NYAPRS Note: At a time when peer support has become a term used to symbolize progress and recovery within a statewide and even national policy landscape, it is valuable to mobilize resources that define, educate, and innovate within its construct. The first chapter of an innovative workbook on Intention Peer Support is available for download here: http://www.intentionalpeersupport.org/articles/
See the excerpt below from one of Shery Mead’s excellent articles, which are available at the link above as resources.
Defining Peer Support
Shery Mead; Intentional Peer Support
Peer support is a system of giving and receiving help founded on key principles of
respect, shared responsibility, and mutual agreement of what is helpful. Peer support is
not based on psychiatric models and diagnostic criteria. It is about understanding
another’s situation empathically through the shared experience of emotional and
psychological pain.
When people find affiliation with others whom they feel are “like”

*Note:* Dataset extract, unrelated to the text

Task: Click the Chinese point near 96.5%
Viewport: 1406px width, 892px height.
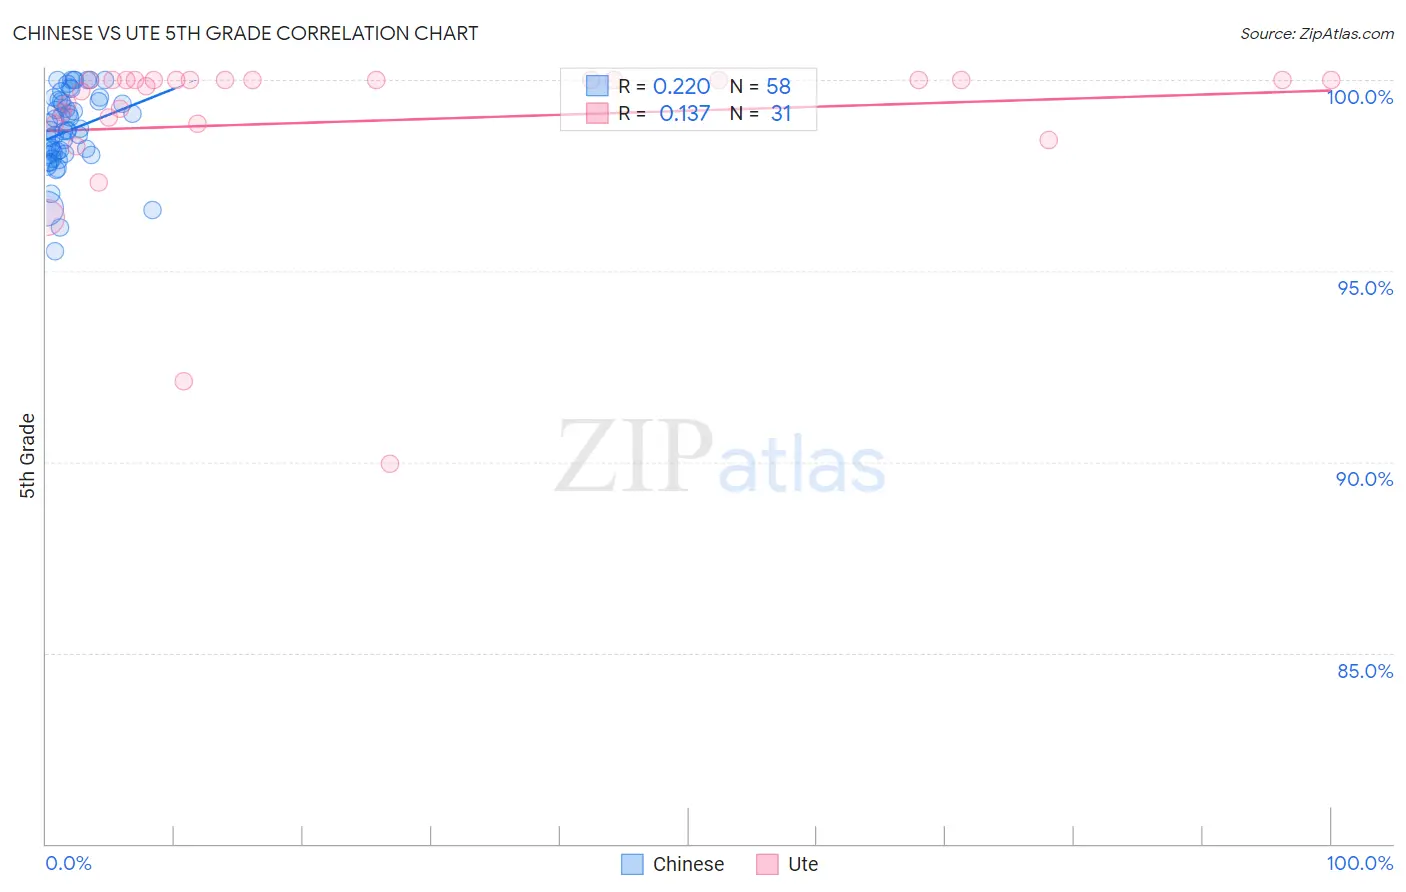Action: coord(152,210)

them, they feel a connection. This connection, or affiliation, is a deep, holistic
understanding based on mutual experience where people are able to “be” with each other
without the constraints of traditional (expert/patient) relationships. Further, as trust in the
relationship builds, both people are able to respectfully challenge each other when they
find themselves re-enacting old roles. This allows members of the peer community to try
out new behaviors with one another and move beyond previously held self-concepts built
on disability, diagnosis, and trauma worldview. The Stone Center refers to this as
“mutual empowerment” (Stiver & Miller, 1998).

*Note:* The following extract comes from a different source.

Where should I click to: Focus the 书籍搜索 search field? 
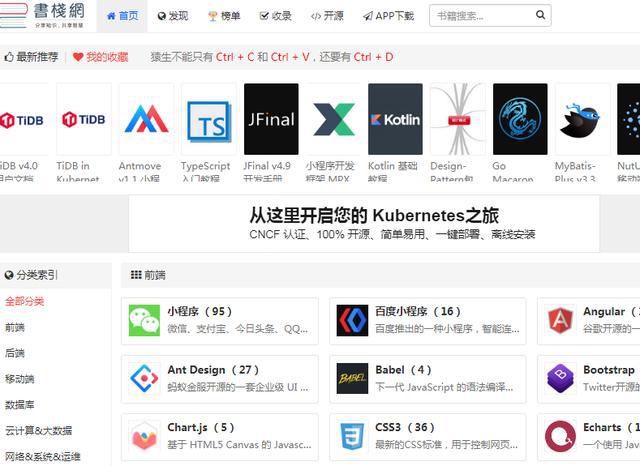coord(484,16)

Peer support starts with the basic assumption that meaning and perception are
created within the context of culture and relationships. Our self-definition, how we
understand and interpret our experiences, and how we relate to others is created and
developed from the direct and indirect messages we get from others and the messages we
get from dominant cultural beliefs and assumptions. We find that many of us who have
used mental health services have been told what we “have,” how “it” will be treated, and
how we must think about arranging our lives around this “thing.” We have then begun to
see our lives as a series of problems or “symptoms” and we have forgotten that there
might be other ways to interpret our experiences.

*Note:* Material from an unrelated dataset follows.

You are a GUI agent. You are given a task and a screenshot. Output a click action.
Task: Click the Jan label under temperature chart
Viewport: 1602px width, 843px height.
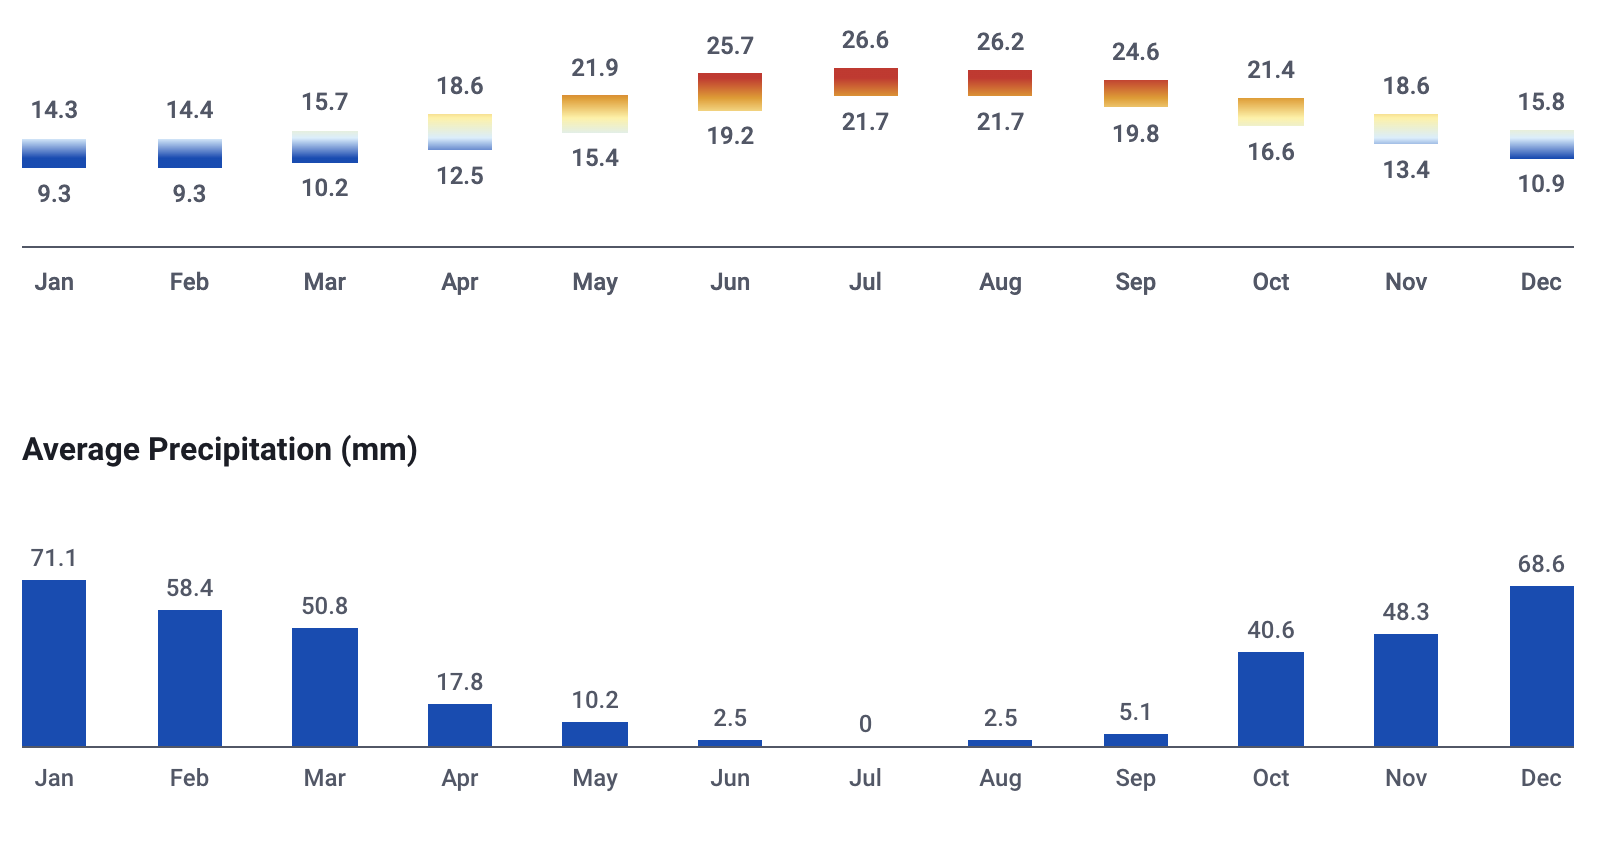click(x=54, y=282)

Because of this, we have felt different and alone and “other-than” much of our lives, leaving us in relationships that have been less than mutually empowering and more often than not, destructive and infantilizing. We have learned to understand our experiences as signs of illness while burying histories
of past violence and abuse. We have lost our power and our choices in most
relationships. We have learned to either “act as if,” or we have become dependent on
professional interpretation of our every day experiences. It is not uncommon for us to
then offer (and ask for) help based on this model.